■ TASKS TO CARRY OUT ■
a: Decide whether each statement agrees with the passage on the KZN cancer patients inquiry. Answer yes or no for each, quoting the words of the passage that settle it. (i) The Minister of Health went before the Parliamentary Portfolio Committee on Health on a Wednesday. (ii) The SAHRC made the situation public in May. (iii) The Director-General led the team sent to visit the province.
b: Echo word for word the stretch of the passage on the KZN cancer patients inquiry from "On Wednesday, Minister" through "in KwaZulu-Natal (KZN).".

■ TEXT SEGMENT ■
On Wednesday, Minister of Health Aaron Motsoaledi appeared before the Parliamentary Portfolio Committee on Health to respond to the South African Human Rights Commission’s damning investigation into the treatment of cancer patients in KwaZulu-Natal (KZN).
He identified weaknesses in the processes of provincial human resources and anomalies peculiar to KZN in its procurement supply chain system as the underlying causes.
Posts are not filled as fast as they are vacated. The effect is that the pressure created by staff shortages drives newly qualified staff to other departments of health or into the private sector. He also identified the “disinclination by senior management in the province to delegate recruitment functions”.
He said the Department had been made aware of the problem a month before the situation was brought to the attention of the public in June by the SAHRC.
In May 2017 the Minister dispatched a team from his department, led by the Director-General, to visit the province to investigate the problem. This was in response to a march on 5 May by doctors belonging to the KZN Coastal Branch of the South African Medical Association (SAMA) who had protested to highlight the conditions under which they were working in the province. They handed over a memorandum to the KZN authorities which was forwarded to the Department’s Director General.

■ DATA SECTION ■
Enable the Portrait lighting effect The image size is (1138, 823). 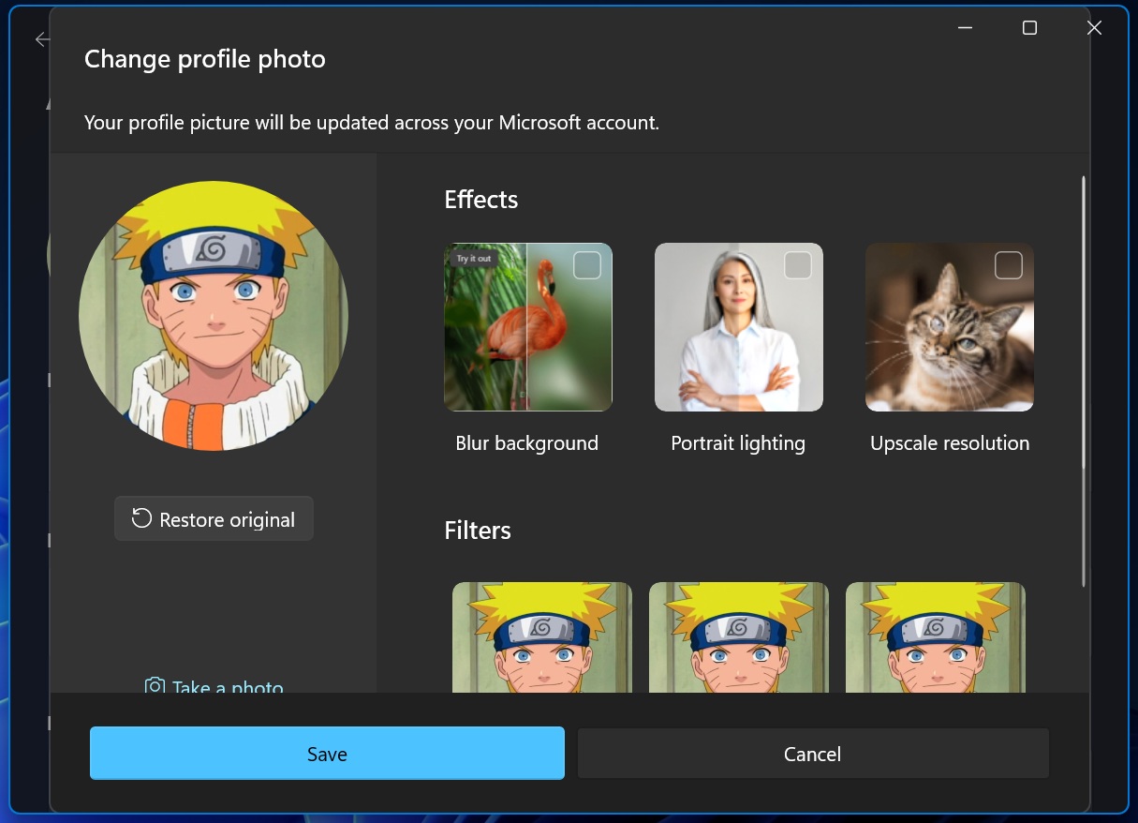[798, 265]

==

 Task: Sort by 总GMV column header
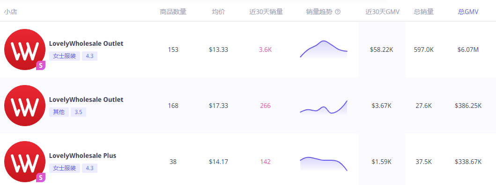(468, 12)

...

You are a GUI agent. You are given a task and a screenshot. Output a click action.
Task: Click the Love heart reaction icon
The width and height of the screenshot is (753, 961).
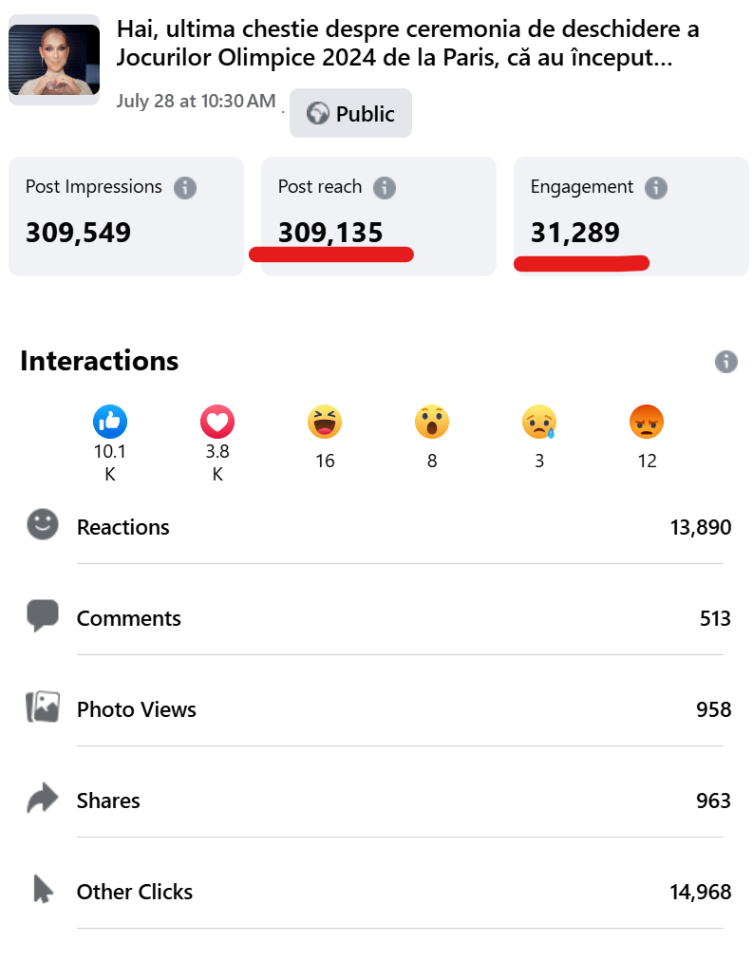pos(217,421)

■ SOLVED TASKS ■
a:
(i) Yes: "On Wednesday, Minister of Health Aaron Motsoaledi appeared before the Parliamentary Portfolio Committee on Health"
(ii) No: "brought to the attention of the public in June by the SAHRC"
(iii) Yes: "led by the Director-General, to visit the province to investigate the problem"

b:
On Wednesday, Minister of Health Aaron Motsoaledi appeared before the Parliamentary Portfolio Committee on Health to respond to the South African Human Rights Commission’s damning investigation into the treatment of cancer patients in KwaZulu-Natal (KZN).